Extract -
'''
Results obtained with xtdcce2 can differ from those obtained with reg or xtmg. The reasons are that xtdcce2, partialles out the cross-sectional averages and enforces the use of doubles, both is not done in xtmg. In addition it use as a default a different alogorithm to invert matrices.

5. Saved Values

xtdcce2 stores the following in e():

Scalars Description
e(N) number of observations
e(N_g) number of groups (cross sectional units)
e(T) number of time periods
e(K_mg) number of regressors (excluding variables partialled out)
e(N_partial) number of partialled out variables
e(N_omitted) number of omitted variables
e(N_pooled) number of pooled (homogenous) coefficients
e(mss) model sum of squares
e(rss) residual sum of squares
e(F) F statistic
e(rmse) root mean squared error
e(df_m) model degrees of freedom
e(df_r) residual degree of freedom
e(r2) R-squared
e(r2_a) R-squared adjusted
e(cd) CD test statistic
e(cdp) p-value of CD test statistic
e(Tmin) minimum time (only unbalanced panels)
e(Tbar) average time (only unbalanced panels)
e(Tmax) maximum time (only unbalanced panels)
'''
Data segment -
'''
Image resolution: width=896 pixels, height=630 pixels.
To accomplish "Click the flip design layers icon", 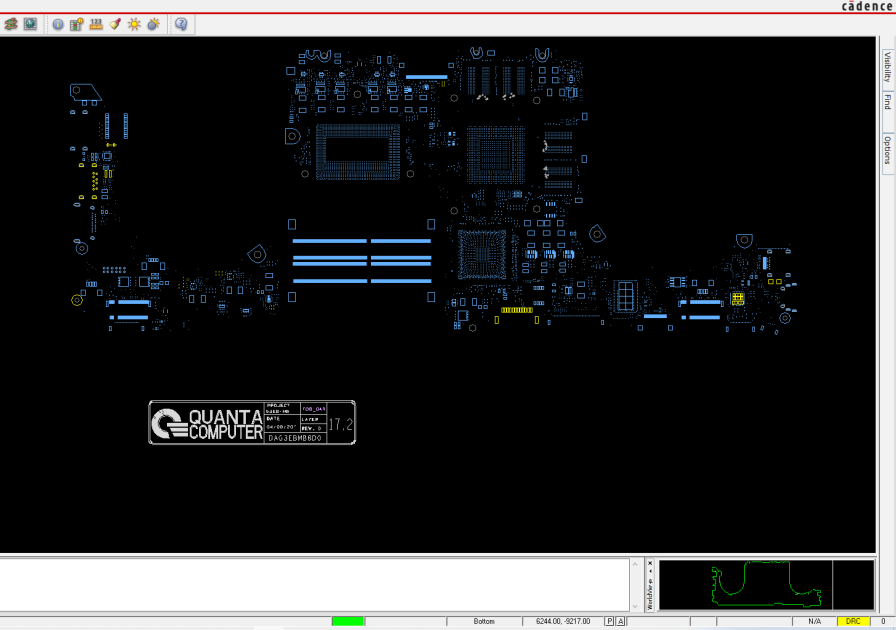I will (11, 24).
'''
Complete the following -
- a) In the xtdcce2 text, which saved value holds the p-value of the CD test statistic?
- b) Rewrite the xtdcce2 text between "Results obtained with" and "(cross sectional units)", inclusive, switching "doubles" to "floats".

Task results -
- a) e(cdp)

- b)
Results obtained with xtdcce2 can differ from those obtained with reg or xtmg. The reasons are that xtdcce2, partialles out the cross-sectional averages and enforces the use of floats, both is not done in xtmg. In addition it use as a default a different alogorithm to invert matrices.

5. Saved Values

xtdcce2 stores the following in e():

Scalars Description
e(N) number of observations
e(N_g) number of groups (cross sectional units)